The controversy arose from a Thursday report by the respected Politico news website. Pressed by journalists, Biden did not rule out the possibility of the names being provided to the Taliban.
"I can't tell you with any certainty that there's actually been a list of names," Biden said. "There may have been, but I know of no circumstance."
He added, "it doesn't mean it didn't exist, that, 'here's the names of 12 people; they're coming. Let them through.' It could very well have happened."
Biden also acknowledged that Pentagon officials have occasionally "contacted their military counterparts in the Taliban" to speed up the evacuation process.
That caused an uproar in the US capital.
“Never in the history of this nation would we have ever thought that our own government would give the names of Americans to the Taliban,” said top House Republican Kevin McCarthy. "Why wouldn't we have created a situation of safe passage?"
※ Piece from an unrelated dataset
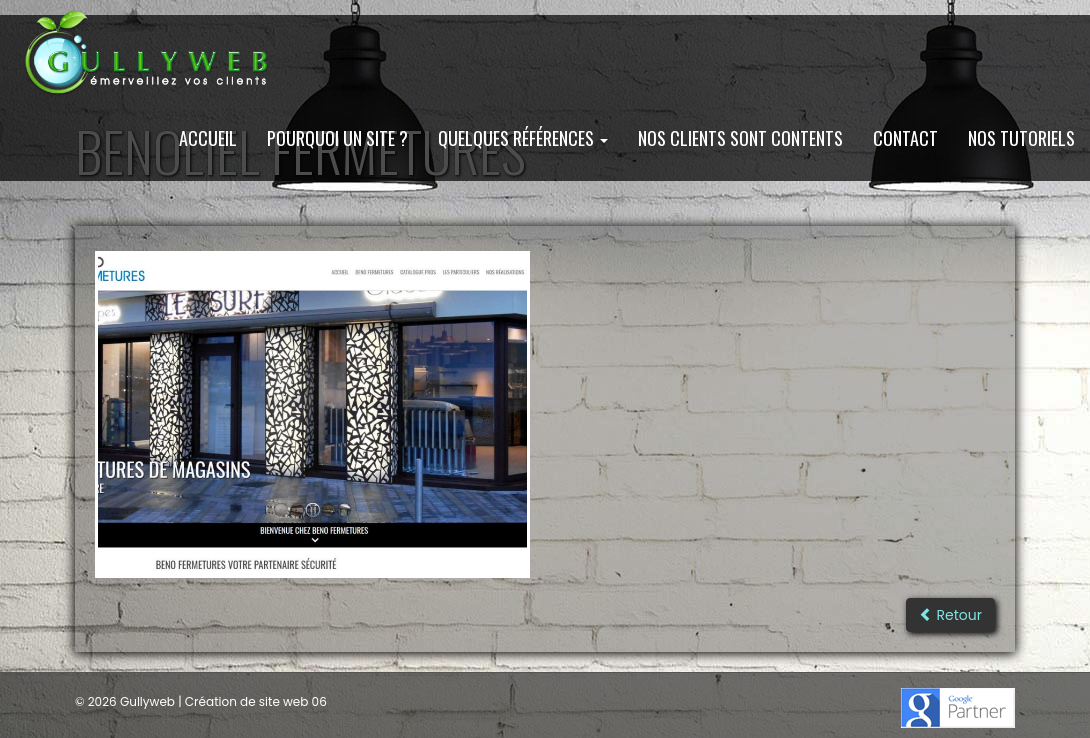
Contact (905, 138)
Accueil (208, 138)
Over 70 Afghans and 13 American troops were killed in a suicide bombing at the Kabul airport on Thursday, highlighting the troubled and chaotic evacuation effort that has shaken the Biden administration.
The Pentagon defended the need to communicate with the Taliban in order to guarantee the safety of US troops overseeing the evacuation effort and of Afghans trying to access the airport.
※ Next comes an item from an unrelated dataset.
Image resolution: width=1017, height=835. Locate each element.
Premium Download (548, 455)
"That is really important for us to ensure that the time that people are not in areas and just staying there for long periods of time, you know, the commanders on the ground are continuing to coordinate," Major General Hank Taylor, Joint Staff deputy director for regional operations, told reporters on Friday.
At the State Department, officials denied that the US government was providing the Taliban with "lists of names" of those seeking to be evacuated, though information on vehicles or convoys, such as license plates or their time of arrival at the airport, is sometimes shared.
The officials, however, did not rule out that some names may have occasionally been given in order to evacuate tens of thousands of people.